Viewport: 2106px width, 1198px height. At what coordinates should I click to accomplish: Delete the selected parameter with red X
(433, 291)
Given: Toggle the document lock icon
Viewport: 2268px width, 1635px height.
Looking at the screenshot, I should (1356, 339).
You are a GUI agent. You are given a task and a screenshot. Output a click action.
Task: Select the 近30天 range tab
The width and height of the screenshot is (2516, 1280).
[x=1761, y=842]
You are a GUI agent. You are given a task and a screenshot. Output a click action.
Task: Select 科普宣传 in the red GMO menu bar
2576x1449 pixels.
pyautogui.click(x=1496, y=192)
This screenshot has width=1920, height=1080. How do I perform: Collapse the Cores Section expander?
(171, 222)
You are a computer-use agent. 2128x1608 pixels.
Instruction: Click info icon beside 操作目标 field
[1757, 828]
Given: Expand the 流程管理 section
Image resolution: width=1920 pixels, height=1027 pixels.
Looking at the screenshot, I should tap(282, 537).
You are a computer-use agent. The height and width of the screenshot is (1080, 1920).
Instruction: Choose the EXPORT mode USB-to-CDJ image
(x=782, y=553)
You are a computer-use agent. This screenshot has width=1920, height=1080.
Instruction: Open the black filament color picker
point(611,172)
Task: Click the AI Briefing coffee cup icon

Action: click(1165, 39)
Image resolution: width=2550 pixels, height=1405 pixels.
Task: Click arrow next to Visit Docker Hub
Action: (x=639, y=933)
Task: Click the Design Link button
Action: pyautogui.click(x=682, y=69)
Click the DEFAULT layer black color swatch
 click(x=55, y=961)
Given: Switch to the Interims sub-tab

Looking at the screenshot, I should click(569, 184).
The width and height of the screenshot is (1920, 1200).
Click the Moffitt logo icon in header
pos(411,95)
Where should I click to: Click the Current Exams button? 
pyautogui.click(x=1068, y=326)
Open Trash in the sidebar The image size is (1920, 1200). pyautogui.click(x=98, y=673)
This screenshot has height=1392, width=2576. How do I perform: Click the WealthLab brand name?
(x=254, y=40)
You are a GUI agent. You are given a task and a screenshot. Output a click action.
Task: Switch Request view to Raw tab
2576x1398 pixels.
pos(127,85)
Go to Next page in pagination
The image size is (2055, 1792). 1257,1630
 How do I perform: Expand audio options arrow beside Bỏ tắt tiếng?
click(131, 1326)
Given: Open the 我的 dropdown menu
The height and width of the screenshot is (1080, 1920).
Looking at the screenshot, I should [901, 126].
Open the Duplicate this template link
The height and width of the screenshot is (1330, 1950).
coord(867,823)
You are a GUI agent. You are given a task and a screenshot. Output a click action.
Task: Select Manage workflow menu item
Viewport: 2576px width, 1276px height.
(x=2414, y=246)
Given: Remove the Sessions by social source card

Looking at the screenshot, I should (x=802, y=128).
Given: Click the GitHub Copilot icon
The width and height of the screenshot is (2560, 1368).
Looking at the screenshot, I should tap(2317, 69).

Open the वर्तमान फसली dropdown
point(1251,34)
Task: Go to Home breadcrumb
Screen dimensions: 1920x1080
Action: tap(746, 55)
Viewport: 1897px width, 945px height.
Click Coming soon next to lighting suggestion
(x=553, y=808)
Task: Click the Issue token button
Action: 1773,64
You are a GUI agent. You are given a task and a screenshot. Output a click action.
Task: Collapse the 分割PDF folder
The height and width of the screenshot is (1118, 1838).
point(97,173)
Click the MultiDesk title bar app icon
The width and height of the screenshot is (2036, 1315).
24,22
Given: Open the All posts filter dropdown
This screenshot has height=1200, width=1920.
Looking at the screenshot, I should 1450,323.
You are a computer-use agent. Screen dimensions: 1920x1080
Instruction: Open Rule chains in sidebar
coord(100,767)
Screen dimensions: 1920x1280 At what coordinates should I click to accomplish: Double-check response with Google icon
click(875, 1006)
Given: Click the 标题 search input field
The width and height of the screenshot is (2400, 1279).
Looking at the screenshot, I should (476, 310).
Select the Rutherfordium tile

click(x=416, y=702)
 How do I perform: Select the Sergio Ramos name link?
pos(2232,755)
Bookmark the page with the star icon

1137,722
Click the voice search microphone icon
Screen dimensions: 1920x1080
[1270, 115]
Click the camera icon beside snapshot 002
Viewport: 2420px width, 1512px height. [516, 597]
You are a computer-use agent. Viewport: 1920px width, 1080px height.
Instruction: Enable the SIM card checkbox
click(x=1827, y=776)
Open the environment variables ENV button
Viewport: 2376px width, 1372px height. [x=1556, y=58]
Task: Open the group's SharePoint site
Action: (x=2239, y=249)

----------

Above are the records; copy exactly the lines from the line with "Click Coming soon next to lighting suggestion" through the line with "Click the MultiDesk title bar app icon", both included.

§ Output of the exercise:
Click Coming soon next to lighting suggestion
(x=553, y=808)
Task: Click the Issue token button
Action: 1773,64
You are a GUI agent. You are given a task and a screenshot. Output a click action.
Task: Collapse the 分割PDF folder
The height and width of the screenshot is (1118, 1838).
point(97,173)
Click the MultiDesk title bar app icon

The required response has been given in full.